The fun is over Out East as Route 58 center to close

Out East Family Fun will be closing come November. (Credit: Carrie Miller)
Out East Family Fun will be closing at the end of September. (Credit: Carrie Miller)

After more than a decade of amusement, Riverhead’s Out East Family Fun center is retiring its putters.

The center, which opened in 2001 on Route 58, is slated to close by the end of September, owner Ed Meier told the News-Review last week.

He said he is selling the three-acre property, which includes an 18-hole mini-golf course and batting cages.

The property has been on the market for more than a year, Mr. Meier said. He said he now has a buyer lined up and he’s hopeful the deal will not fall through. He declined to provide specifics on the buyer or the site’s future plans.

“I’m ready to retire,” he said. “When I opened, I had a young family then, and we always used to take the kids to places like this. We didn’t have a place like this nearby, so I started one.”

His kids have since grown, he explained, noting that it is now his grandchildren who come to enjoy the park, which his youngest son now helps manage.

He said he started the center after he retired from a 20-year career at Brookhaven National Lab. As the center grew over the years — particularly in 2007 when water games and a water slide were added — so did its upkeep.

“The real reason I want to retire is, all the energy I put into this place,” he said, strapping on a leaf blower to clean up his golfing greens. “It’s time I put that energy into the people I care about.”

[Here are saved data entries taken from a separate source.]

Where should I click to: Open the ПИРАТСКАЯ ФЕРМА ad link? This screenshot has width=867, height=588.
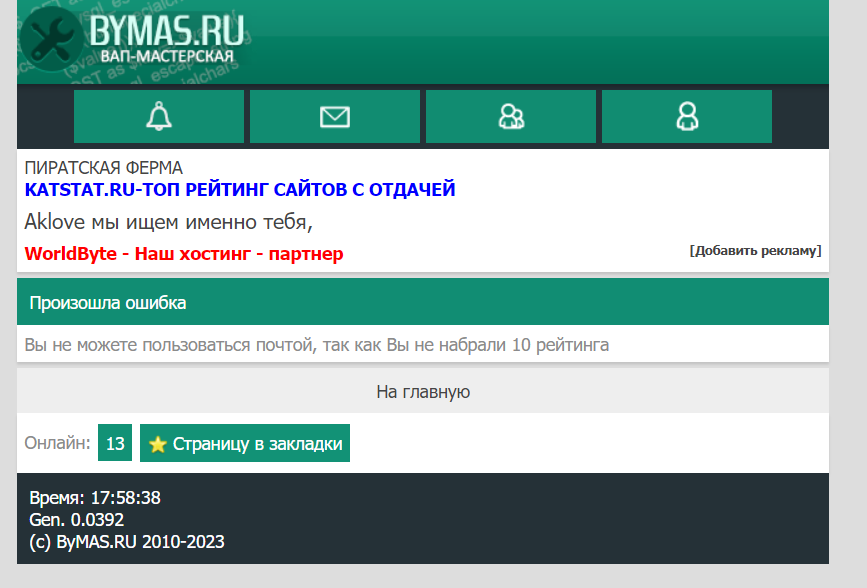[x=103, y=168]
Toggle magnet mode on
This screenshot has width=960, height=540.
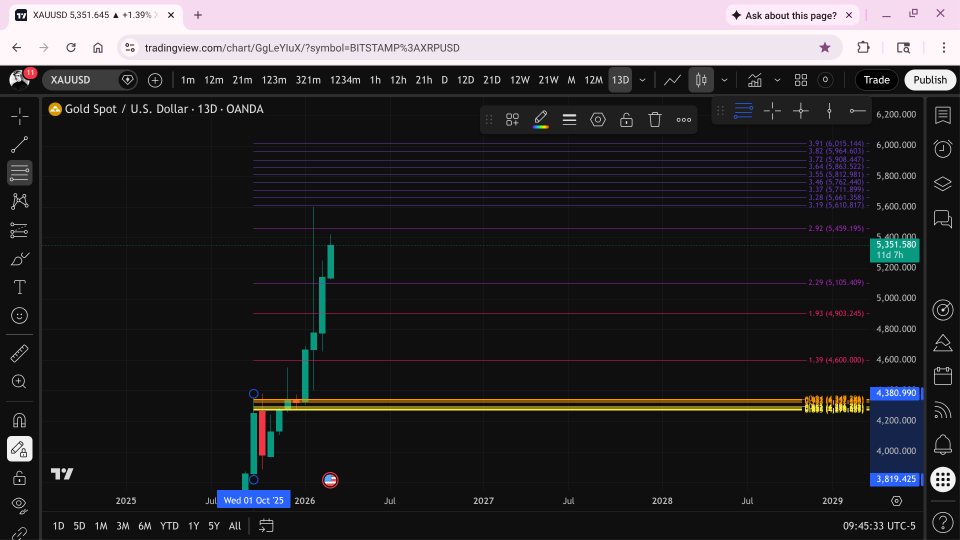pyautogui.click(x=19, y=421)
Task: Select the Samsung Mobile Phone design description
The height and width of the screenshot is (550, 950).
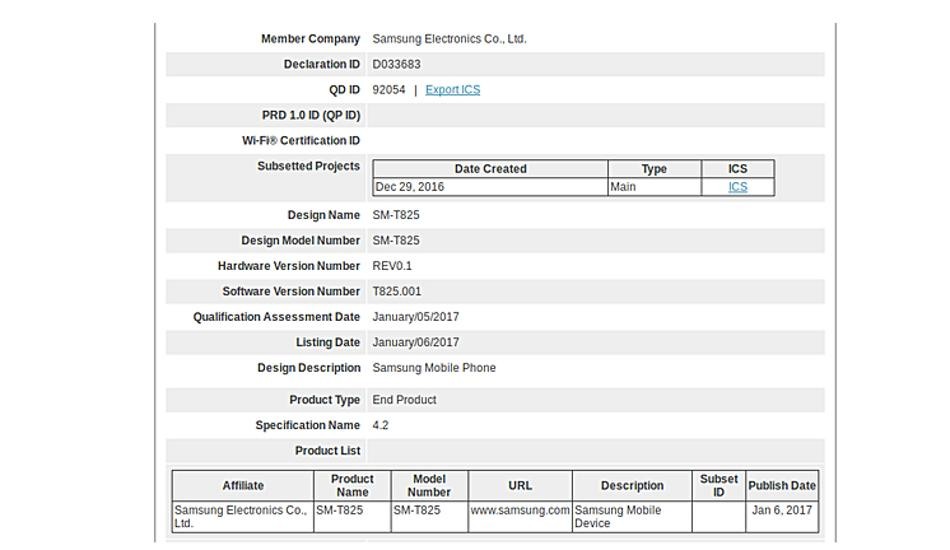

Mr. Meier said keeping up with all the expectations of a family fun center proved challenging at times.

“Some people expected a nice place to mini golf, while others expected that of places like Disney Land,” he said. “It has been hard reaching all [of their expectations].

“I do feel bad for the steady customers that have always come. They are the customers you want. They have always been the best part.”

He said the park attracted the young and old, whether it was the water park and slide, which was popular with younger kids, or the batting cages, which were a favorite among little league players and men playing on local recreational softball teams.